» **What the task requires**
Lines with the string "agent" must each be copied from the listing.

» **Exercise material**

═══

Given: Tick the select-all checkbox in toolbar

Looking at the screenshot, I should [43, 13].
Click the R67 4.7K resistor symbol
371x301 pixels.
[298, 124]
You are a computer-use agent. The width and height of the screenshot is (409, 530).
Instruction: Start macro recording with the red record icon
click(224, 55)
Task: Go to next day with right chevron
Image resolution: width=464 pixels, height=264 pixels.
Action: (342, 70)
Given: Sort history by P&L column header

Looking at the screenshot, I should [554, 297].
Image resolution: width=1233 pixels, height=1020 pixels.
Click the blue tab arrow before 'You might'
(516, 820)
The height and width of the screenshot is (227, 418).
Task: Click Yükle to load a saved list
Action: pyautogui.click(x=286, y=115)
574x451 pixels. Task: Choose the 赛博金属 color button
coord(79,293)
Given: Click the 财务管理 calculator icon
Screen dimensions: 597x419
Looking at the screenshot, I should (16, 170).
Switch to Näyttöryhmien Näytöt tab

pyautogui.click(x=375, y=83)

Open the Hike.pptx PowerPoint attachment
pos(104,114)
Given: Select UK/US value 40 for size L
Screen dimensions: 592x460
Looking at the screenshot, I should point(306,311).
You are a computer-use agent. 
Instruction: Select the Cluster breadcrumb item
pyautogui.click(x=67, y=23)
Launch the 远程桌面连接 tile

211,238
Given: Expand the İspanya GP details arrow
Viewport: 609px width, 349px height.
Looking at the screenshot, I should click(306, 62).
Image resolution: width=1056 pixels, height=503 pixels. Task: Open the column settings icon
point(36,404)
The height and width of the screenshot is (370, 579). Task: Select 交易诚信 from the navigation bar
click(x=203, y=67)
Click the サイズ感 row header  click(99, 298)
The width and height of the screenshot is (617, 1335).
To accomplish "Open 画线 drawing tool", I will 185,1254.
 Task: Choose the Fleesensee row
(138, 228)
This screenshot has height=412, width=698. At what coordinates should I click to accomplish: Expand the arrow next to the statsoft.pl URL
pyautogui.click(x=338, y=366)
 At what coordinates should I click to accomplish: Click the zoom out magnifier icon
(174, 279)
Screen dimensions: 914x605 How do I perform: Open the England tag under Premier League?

═══

» **Final answer**
You are a computer-use agent. The width and height of the screenshot is (409, 530).
You are a computer-use agent. 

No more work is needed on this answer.